Challenge → Render every line of the entries below as a JSON list of strings, one string per line, omitting blank lines.
========================================
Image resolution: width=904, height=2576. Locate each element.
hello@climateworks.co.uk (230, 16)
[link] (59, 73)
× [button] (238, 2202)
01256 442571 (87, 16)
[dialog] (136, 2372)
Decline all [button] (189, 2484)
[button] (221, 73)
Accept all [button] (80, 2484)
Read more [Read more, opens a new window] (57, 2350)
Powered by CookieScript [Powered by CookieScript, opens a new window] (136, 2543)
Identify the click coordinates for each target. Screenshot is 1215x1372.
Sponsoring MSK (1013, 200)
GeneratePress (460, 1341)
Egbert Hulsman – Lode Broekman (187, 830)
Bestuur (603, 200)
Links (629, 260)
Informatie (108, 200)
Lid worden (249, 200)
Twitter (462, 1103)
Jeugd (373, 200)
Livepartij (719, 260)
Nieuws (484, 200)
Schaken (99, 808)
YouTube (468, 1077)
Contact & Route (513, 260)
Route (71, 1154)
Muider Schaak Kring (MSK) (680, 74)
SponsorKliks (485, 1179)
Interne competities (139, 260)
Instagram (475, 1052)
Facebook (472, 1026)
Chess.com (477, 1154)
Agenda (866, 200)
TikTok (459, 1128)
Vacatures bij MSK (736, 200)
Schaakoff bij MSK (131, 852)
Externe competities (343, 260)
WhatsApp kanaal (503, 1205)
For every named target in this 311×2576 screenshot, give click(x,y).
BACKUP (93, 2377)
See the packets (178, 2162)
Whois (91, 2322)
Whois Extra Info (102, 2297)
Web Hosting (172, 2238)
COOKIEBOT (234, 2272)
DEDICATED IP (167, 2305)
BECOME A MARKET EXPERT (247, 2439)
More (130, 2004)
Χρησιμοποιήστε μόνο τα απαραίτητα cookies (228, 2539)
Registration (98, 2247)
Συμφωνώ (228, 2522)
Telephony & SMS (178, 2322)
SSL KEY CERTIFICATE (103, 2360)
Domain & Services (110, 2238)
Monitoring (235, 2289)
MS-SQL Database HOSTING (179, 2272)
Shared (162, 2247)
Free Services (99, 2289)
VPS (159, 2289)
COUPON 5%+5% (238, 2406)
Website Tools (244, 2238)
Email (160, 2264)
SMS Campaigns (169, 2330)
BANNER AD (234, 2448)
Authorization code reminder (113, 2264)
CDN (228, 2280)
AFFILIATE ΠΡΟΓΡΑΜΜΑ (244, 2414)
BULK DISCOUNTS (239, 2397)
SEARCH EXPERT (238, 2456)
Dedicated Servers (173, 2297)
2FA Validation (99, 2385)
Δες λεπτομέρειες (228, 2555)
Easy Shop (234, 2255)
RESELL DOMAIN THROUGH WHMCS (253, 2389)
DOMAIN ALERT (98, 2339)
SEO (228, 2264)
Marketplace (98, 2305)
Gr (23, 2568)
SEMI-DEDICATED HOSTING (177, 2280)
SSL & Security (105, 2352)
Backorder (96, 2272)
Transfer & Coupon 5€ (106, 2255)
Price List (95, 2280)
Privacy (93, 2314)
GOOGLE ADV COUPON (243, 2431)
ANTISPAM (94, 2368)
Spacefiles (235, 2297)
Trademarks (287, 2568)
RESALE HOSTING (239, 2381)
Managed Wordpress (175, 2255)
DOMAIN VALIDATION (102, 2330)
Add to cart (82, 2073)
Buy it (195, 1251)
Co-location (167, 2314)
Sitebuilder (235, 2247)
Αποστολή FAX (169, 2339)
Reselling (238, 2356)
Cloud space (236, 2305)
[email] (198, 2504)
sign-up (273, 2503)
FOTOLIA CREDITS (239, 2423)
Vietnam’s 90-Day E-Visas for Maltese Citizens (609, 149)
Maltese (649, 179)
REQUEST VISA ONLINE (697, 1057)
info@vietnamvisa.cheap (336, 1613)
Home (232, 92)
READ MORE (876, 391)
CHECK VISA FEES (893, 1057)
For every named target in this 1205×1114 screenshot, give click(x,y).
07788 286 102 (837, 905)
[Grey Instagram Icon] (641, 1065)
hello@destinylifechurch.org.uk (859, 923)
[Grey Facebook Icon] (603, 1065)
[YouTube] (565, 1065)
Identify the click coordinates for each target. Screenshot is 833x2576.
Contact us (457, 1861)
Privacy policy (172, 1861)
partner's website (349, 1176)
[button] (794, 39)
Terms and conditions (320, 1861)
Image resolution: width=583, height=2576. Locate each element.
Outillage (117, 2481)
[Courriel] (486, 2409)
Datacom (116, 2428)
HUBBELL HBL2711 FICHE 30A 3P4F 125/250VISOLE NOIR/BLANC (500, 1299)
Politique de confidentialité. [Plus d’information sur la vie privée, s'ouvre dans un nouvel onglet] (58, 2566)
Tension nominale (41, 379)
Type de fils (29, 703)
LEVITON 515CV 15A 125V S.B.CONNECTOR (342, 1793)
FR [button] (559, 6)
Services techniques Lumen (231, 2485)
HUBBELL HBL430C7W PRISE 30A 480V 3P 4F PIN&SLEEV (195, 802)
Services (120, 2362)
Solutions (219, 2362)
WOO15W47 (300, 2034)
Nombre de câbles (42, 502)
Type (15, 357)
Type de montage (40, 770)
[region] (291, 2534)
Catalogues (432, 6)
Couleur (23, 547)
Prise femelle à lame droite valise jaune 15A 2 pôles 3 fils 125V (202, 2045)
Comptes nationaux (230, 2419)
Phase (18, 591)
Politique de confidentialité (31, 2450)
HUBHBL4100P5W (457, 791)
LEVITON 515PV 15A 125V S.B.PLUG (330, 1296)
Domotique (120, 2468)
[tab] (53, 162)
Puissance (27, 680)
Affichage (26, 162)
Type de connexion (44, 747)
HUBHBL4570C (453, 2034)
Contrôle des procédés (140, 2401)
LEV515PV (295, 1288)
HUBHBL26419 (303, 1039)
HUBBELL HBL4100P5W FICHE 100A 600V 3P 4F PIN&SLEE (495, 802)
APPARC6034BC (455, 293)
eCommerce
========================================
Written solution →
[
  "Image resolution: width=904, height=2576. Locate each element.",
  "hello@climateworks.co.uk (230, 16)",
  "[link] (59, 73)",
  "× [button] (238, 2202)",
  "01256 442571 (87, 16)",
  "[dialog] (136, 2372)",
  "Decline all [button] (189, 2484)",
  "[button] (221, 73)",
  "Accept all [button] (80, 2484)",
  "Read more [Read more, opens a new window] (57, 2350)",
  "Powered by CookieScript [Powered by CookieScript, opens a new window] (136, 2543)",
  "Identify the click coordinates for each target. Screenshot is 1215x1372.",
  "Sponsoring MSK (1013, 200)",
  "GeneratePress (460, 1341)",
  "Egbert Hulsman – Lode Broekman (187, 830)",
  "Bestuur (603, 200)",
  "Links (629, 260)",
  "Informatie (108, 200)",
  "Lid worden (249, 200)",
  "Twitter (462, 1103)",
  "Jeugd (373, 200)",
  "Livepartij (719, 260)",
  "Nieuws (484, 200)",
  "Schaken (99, 808)",
  "YouTube (468, 1077)",
  "Contact & Route (513, 260)",
  "Route (71, 1154)",
  "Muider Schaak Kring (MSK) (680, 74)",
  "SponsorKliks (485, 1179)",
  "Interne competities (139, 260)",
  "Instagram (475, 1052)",
  "Facebook (472, 1026)",
  "Chess.com (477, 1154)",
  "Agenda (866, 200)",
  "TikTok (459, 1128)",
  "Vacatures bij MSK (736, 200)",
  "Schaakoff bij MSK (131, 852)",
  "Externe competities (343, 260)",
  "WhatsApp kanaal (503, 1205)",
  "For every named target in this 311×2576 screenshot, give click(x,y).",
  "BACKUP (93, 2377)",
  "See the packets (178, 2162)",
  "Whois (91, 2322)",
  "Whois Extra Info (102, 2297)",
  "Web Hosting (172, 2238)",
  "COOKIEBOT (234, 2272)",
  "DEDICATED IP (167, 2305)",
  "BECOME A MARKET EXPERT (247, 2439)",
  "More (130, 2004)",
  "Χρησιμοποιήστε μόνο τα απαραίτητα cookies (228, 2539)",
  "Registration (98, 2247)",
  "Συμφωνώ (228, 2522)",
  "Telephony & SMS (178, 2322)",
  "SSL KEY CERTIFICATE (103, 2360)",
  "Domain & Services (110, 2238)",
  "Monitoring (235, 2289)",
  "MS-SQL Database HOSTING (179, 2272)",
  "Shared (162, 2247)",
  "Free Services (99, 2289)",
  "VPS (159, 2289)",
  "COUPON 5%+5% (238, 2406)",
  "Website Tools (244, 2238)",
  "Email (160, 2264)",
  "SMS Campaigns (169, 2330)",
  "BANNER AD (234, 2448)",
  "Authorization code reminder (113, 2264)",
  "CDN (228, 2280)",
  "AFFILIATE ΠΡΟΓΡΑΜΜΑ (244, 2414)",
  "BULK DISCOUNTS (239, 2397)",
  "SEARCH EXPERT (238, 2456)",
  "Dedicated Servers (173, 2297)",
  "2FA Validation (99, 2385)",
  "Δες λεπτομέρειες (228, 2555)",
  "Easy Shop (234, 2255)",
  "RESELL DOMAIN THROUGH WHMCS (253, 2389)",
  "DOMAIN ALERT (98, 2339)",
  "SEO (228, 2264)",
  "Marketplace (98, 2305)",
  "Gr (23, 2568)",
  "SEMI-DEDICATED HOSTING (177, 2280)",
  "SSL & Security (105, 2352)",
  "Backorder (96, 2272)",
  "Transfer & Coupon 5€ (106, 2255)",
  "Price List (95, 2280)",
  "Privacy (93, 2314)",
  "GOOGLE ADV COUPON (243, 2431)",
  "ANTISPAM (94, 2368)",
  "Spacefiles (235, 2297)",
  "Trademarks (287, 2568)",
  "RESALE HOSTING (239, 2381)",
  "Managed Wordpress (175, 2255)",
  "DOMAIN VALIDATION (102, 2330)",
  "Add to cart (82, 2073)",
  "Buy it (195, 1251)",
  "Co-location (167, 2314)",
  "Sitebuilder (235, 2247)",
  "Αποστολή FAX (169, 2339)",
  "Reselling (238, 2356)",
  "Cloud space (236, 2305)",
  "[email] (198, 2504)",
  "sign-up (273, 2503)",
  "FOTOLIA CREDITS (239, 2423)",
  "Vietnam’s 90-Day E-Visas for Maltese Citizens (609, 149)",
  "Maltese (649, 179)",
  "REQUEST VISA ONLINE (697, 1057)",
  "info@vietnamvisa.cheap (336, 1613)",
  "Home (232, 92)",
  "READ MORE (876, 391)",
  "CHECK VISA FEES (893, 1057)",
  "For every named target in this 1205×1114 screenshot, give click(x,y).",
  "07788 286 102 (837, 905)",
  "[Grey Instagram Icon] (641, 1065)",
  "hello@destinylifechurch.org.uk (859, 923)",
  "[Grey Facebook Icon] (603, 1065)",
  "[YouTube] (565, 1065)",
  "Identify the click coordinates for each target. Screenshot is 833x2576.",
  "Contact us (457, 1861)",
  "Privacy policy (172, 1861)",
  "partner's website (349, 1176)",
  "[button] (794, 39)",
  "Terms and conditions (320, 1861)",
  "Image resolution: width=583, height=2576. Locate each element.",
  "Outillage (117, 2481)",
  "[Courriel] (486, 2409)",
  "Datacom (116, 2428)",
  "HUBBELL HBL2711 FICHE 30A 3P4F 125/250VISOLE NOIR/BLANC (500, 1299)",
  "Politique de confidentialité. [Plus d’information sur la vie privée, s'ouvre dans un nouvel onglet] (58, 2566)",
  "Tension nominale (41, 379)",
  "Type de fils (29, 703)",
  "LEVITON 515CV 15A 125V S.B.CONNECTOR (342, 1793)",
  "FR [button] (559, 6)",
  "Services techniques Lumen (231, 2485)",
  "HUBBELL HBL430C7W PRISE 30A 480V 3P 4F PIN&SLEEV (195, 802)",
  "Services (120, 2362)",
  "Solutions (219, 2362)",
  "WOO15W47 (300, 2034)",
  "Nombre de câbles (42, 502)",
  "Type (15, 357)",
  "Type de montage (40, 770)",
  "[region] (291, 2534)",
  "Catalogues (432, 6)",
  "Couleur (23, 547)",
  "Prise femelle à lame droite valise jaune 15A 2 pôles 3 fils 125V (202, 2045)",
  "Comptes nationaux (230, 2419)",
  "Phase (18, 591)",
  "Politique de confidentialité (31, 2450)",
  "HUBHBL4100P5W (457, 791)",
  "LEVITON 515PV 15A 125V S.B.PLUG (330, 1296)",
  "Domotique (120, 2468)",
  "[tab] (53, 162)",
  "Puissance (27, 680)",
  "Affichage (26, 162)",
  "Type de connexion (44, 747)",
  "HUBHBL4570C (453, 2034)",
  "Contrôle des procédés (140, 2401)",
  "LEV515PV (295, 1288)",
  "HUBHBL26419 (303, 1039)",
  "HUBBELL HBL4100P5W FICHE 100A 600V 3P 4F PIN&SLEE (495, 802)",
  "APPARC6034BC (455, 293)",
  "eCommerce"
]